HCV infection was confirmed by polymerase chain reaction, combined reverse transcription-PCR, or branched chain DNA probe assay. HBV infection was determined by positive HBsAg, HBeAg, HBeAb, HBcAb, or DNA polymerase described in medical records. Serological diagnosis of PBC was performed using an anti-mitochondrial antibody and an anti-mitochondrial M2 antibody18. Data for the anti-centromere antibody was also extracted for patients who were followed up for one year or more19. Definite and probable AIH was diagnosed according to IAIHG criteria revised in 199920.
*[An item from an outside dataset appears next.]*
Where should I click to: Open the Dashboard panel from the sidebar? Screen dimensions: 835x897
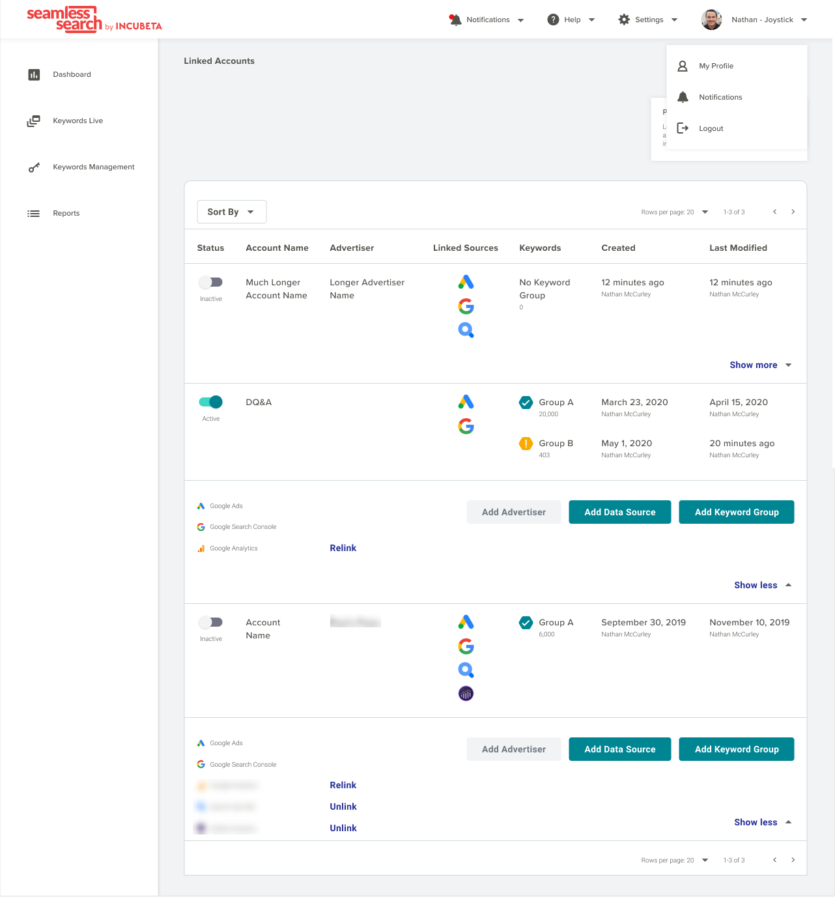coord(72,74)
Histopathological analysis

For HCV, HBV, and AIH samples of liver biopsies, the extent of fibrosis was assessed using a modified METAVIR score (modified from21) as follows: stage 1, portal or central fibrosis; stage 2, some septa; stage 3, many septa; stage 4, cirrhosis. The METAVIR grading system was used to assess hepatic inflammatory activity22. Pathological stage of PBC was evaluated using the Scheuer classification (stage 1, florid duct lesion; stage 2, ductular proliferation; stage 3, scarring; and stage 4, cirrhosis) by experienced pathologists who specialized in liver pathology23,24. Staging and grading were performed by experienced pathologists who specialized in liver pathology.

A validation cohort

A validation cohort was identical from patients in a past report investigated for WFA+-M2BP, a serum biomarker of liver fibrosis11. As shown in the past report, the validation cohort comprised 707 patients with HCV infection, including 274 patients with fibrosis stage 0–1; 193 with stage 2; 120 with stage 3; and 120 patients with stage 4. All other clinical data of the validation cohort were identical to those in the past report.

Statistical analysis

Continuous variables were presented as median and interquartile ranges. Mann–Whitney U test was used for comparison between average and median values. Kruskal‐Wallis' analysis of variance (ANOVA), followed by the Steel–Dwass post hoc test, was used to assess significant differences in terms of fibrosis stages (F0–1, F2, F3, and F4). Categorical variables were analyzed using Fisher’s exact test. Cut-off values in ROC analysis were determined using Youden index25. P < 0.05 was considered statistically significant.

For the training cohort, statistical analyses above were performed using GraphPad Prism 6 (GraphPad Software, La Jolla, CA) and EZR (Saitama Medical Center, Jichi Medical University, Saitama, Japan), a graphical user interface for R software (The R Foundation for Statistical Computing, Vienna, Austria)26,27, at Kagawa University.

For the validation cohort, the abovementioned statistical analyses were performed using SPSS statistical software version 26.0 (SPSS, Inc., Chicago, IL), JMP 14 (SAS Institute Inc., Cary, NC), and EZR at Nagasaki Medical Center.